- **MATERIAL SUPPLIED**
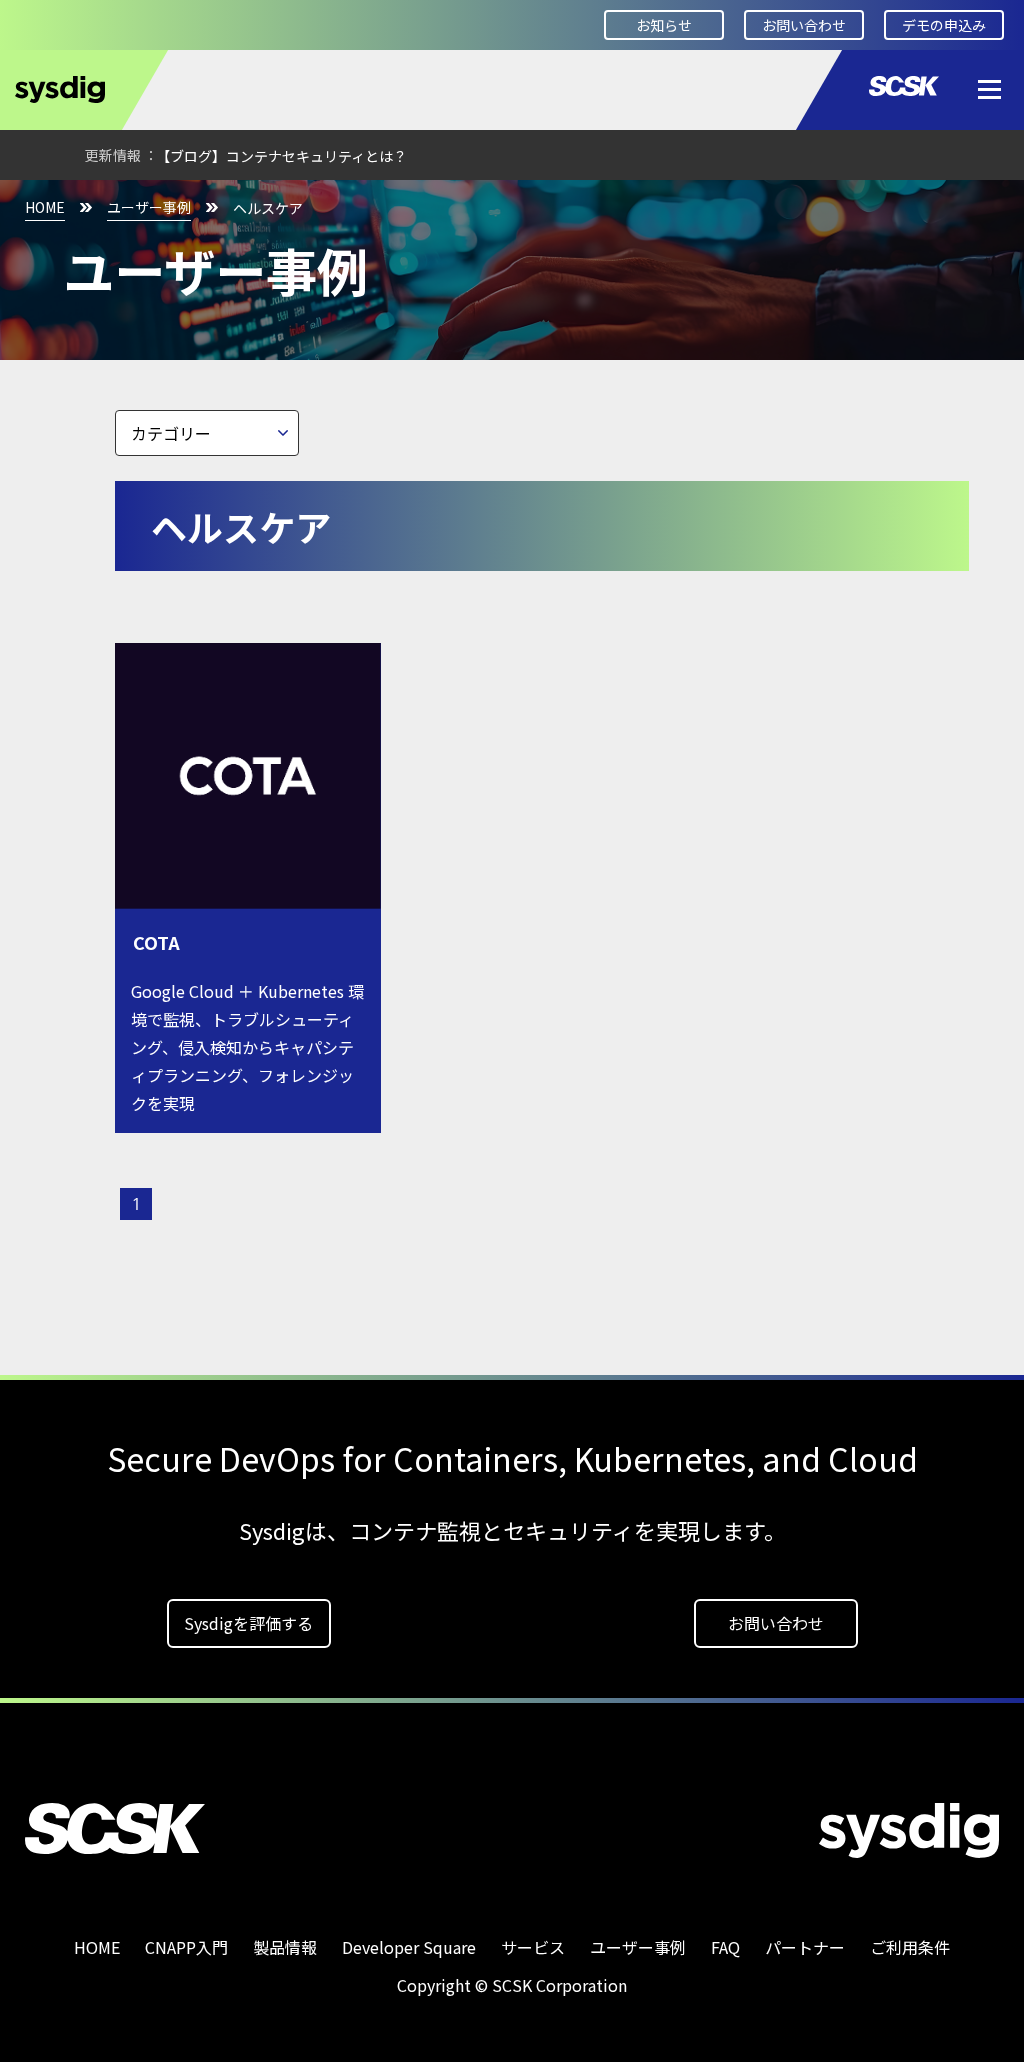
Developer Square (409, 1947)
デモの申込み (944, 25)
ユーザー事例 (149, 207)
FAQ (725, 1947)
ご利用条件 (910, 1947)
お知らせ (664, 25)
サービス (533, 1947)
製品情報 (285, 1947)
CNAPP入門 (186, 1947)
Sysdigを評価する (248, 1623)
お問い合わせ (804, 25)
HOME (45, 207)
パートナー (805, 1947)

- **EXERCISE AIM**
Pictures in the data above should not be copied; transcribe everything else exactly.

- **TASK RESPONSE**
Developer Square (409, 1947)
デモの申込み (944, 25)
ユーザー事例 (149, 207)
FAQ (725, 1947)
ご利用条件 (910, 1947)
お知らせ (664, 25)
サービス (533, 1947)
製品情報 (285, 1947)
CNAPP入門 (186, 1947)
Sysdigを評価する (248, 1623)
お問い合わせ (804, 25)
HOME (45, 207)
パートナー (805, 1947)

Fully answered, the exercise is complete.